We are replicating this framework for local audit. The recognised supervisory bodies for local audit will have responsibility for approving the individuals nominated by its member firms for signing the audit reports of local bodies. This will also be overseen by the Financial Reporting Council. Under rules that it will agree with the Financial Reporting Council, a recognised supervisory body will approve an individual to take a key responsibility in the audit of a local body only if that individual has an appropriate level of competence to carry out local audits. A firm that cannot demonstrate that a nominated person has recent experience of auditing a local body and understands the wider scope of local audit will not be considered competent and therefore cannot be approved by the recognised supervisory body.
To provide further assurance on this issue, I should also say that there are established standards and professional obligations with which firms must comply regardless of whether they are appointed to a company or a local public body. In particular, the international standard on quality control requires all firms to have policies and procedures that ensure that individuals have the right knowledge and experience to undertake a specific engagement.

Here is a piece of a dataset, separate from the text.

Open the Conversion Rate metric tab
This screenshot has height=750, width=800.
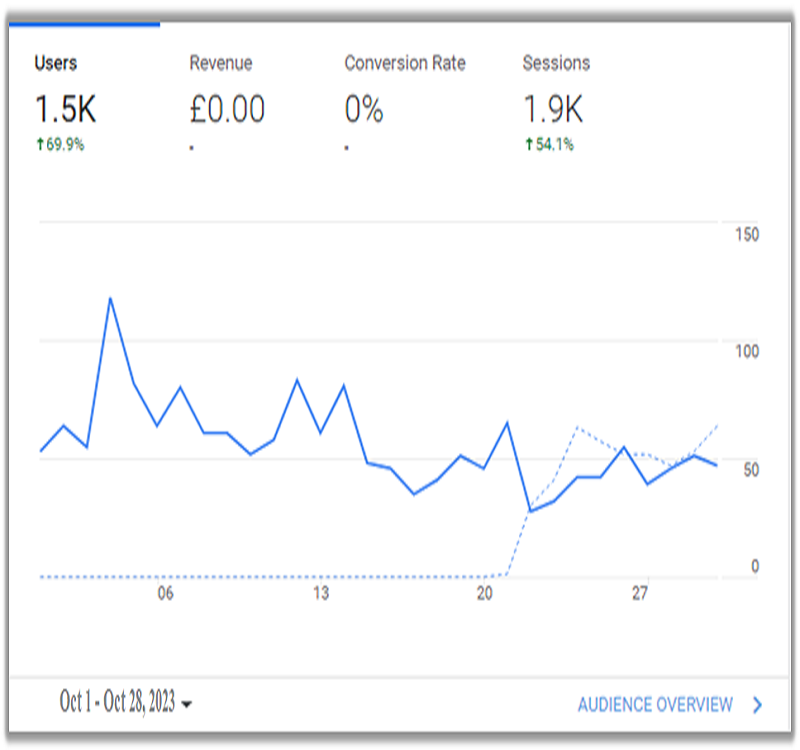pos(404,63)
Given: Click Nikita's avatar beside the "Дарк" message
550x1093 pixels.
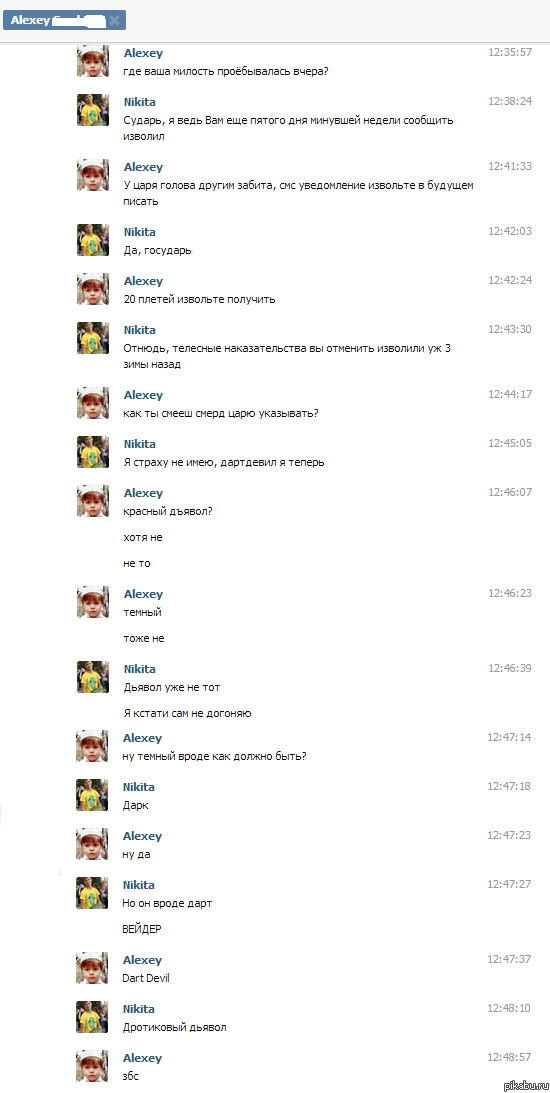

For local audit, this would mean that a firm could not put forward an individual to be responsible for a local audit if that individual did not understand the wider scope of public audit. If it did so, it would be in breach of its obligations and would risk breaching the terms of its registration with the recognised body.
The noble Lord, Lord Tope, raised the question of CIPFA and the discussions that have taken place. It may be helpful for noble Lords to know that I recently saw and had discussions with CIPFA about this, and it is being closely involved in discussions that are going ahead with the council, so its views are well taken into account. We recognise that it is probably one of the very few bodies with qualifications that continue to exist for auditors who will be required to do this work.
The register will be published when we see the draft regulations, which will be available at the next stage in the Commons. The register will be published in 2016, in time for the local appointment of auditors. We have discussed the question of how many firms will be able to do this, and I remember saying earlier that we hope and anticipate that smaller local firms will be able to get their staff qualified, if they do not have that qualification, so that they can bid for contracts. We expect that the smaller, new contracts will open up the market to smaller firms. We are anticipating that this will not just be the big four or the bigger four and three bidding—which I think got us to seven before—and that there will be increasing competition. We believe that there should be plenty of smaller companies available, once local authorities start to appoint their own auditors.
I hope that has picked up the points on the register and those made by CIPFA. I know that it is involved in what is going on to ensure that these regulations and qualifications are satisfactory.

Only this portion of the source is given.